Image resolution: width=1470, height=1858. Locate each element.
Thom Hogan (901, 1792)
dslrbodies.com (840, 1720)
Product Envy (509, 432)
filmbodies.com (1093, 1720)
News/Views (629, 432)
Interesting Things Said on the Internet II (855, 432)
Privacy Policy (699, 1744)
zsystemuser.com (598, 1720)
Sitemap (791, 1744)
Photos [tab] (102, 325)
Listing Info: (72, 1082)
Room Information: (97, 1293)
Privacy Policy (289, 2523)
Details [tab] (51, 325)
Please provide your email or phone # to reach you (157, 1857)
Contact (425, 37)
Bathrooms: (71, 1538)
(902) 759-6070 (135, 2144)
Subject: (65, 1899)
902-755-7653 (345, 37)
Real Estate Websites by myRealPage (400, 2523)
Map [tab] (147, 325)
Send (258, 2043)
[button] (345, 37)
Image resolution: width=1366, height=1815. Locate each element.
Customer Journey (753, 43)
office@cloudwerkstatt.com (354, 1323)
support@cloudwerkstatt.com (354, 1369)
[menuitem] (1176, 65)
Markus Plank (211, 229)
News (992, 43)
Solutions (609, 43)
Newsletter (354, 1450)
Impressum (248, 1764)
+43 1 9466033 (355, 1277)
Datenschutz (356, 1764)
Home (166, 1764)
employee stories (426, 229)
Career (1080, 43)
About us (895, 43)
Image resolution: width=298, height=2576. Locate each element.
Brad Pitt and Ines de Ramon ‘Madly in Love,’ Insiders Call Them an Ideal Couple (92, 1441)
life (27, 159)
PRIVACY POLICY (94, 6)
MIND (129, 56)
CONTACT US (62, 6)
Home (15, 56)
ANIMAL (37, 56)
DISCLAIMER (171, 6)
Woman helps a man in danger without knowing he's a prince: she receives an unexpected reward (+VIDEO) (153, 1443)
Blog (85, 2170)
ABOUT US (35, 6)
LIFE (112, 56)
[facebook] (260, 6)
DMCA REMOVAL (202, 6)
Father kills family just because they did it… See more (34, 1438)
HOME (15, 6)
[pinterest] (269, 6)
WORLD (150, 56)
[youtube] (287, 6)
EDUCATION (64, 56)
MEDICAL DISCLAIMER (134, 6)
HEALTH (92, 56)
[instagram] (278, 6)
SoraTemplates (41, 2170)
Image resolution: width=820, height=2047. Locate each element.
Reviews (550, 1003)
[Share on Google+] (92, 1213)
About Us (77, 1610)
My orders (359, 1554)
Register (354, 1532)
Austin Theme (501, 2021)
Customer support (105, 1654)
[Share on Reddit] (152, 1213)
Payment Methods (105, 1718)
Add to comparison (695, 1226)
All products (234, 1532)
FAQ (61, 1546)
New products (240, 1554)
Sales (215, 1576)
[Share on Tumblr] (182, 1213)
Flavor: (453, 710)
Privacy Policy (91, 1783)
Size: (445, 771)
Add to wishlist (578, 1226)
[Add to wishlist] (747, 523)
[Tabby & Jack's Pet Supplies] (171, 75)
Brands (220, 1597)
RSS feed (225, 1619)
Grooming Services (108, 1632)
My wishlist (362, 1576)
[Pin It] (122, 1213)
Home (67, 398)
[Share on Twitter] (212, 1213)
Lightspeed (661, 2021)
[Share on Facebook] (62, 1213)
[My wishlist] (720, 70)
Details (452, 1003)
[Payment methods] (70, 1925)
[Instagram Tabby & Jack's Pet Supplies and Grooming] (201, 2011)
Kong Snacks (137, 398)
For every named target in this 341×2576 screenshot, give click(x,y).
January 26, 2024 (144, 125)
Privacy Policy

§ EXERCISE DIRECTIONS: In the listing above, find the line containing "Image resolution: width=820, height=2047." and the line containing "Payment Methods (105, 1718)", then retype both and every line between them exactly, with nothing else.

§ RESULT OF THIS EXERCISE:
Image resolution: width=820, height=2047. Locate each element.
Reviews (550, 1003)
[Share on Google+] (92, 1213)
About Us (77, 1610)
My orders (359, 1554)
Register (354, 1532)
Austin Theme (501, 2021)
Customer support (105, 1654)
[Share on Reddit] (152, 1213)
Payment Methods (105, 1718)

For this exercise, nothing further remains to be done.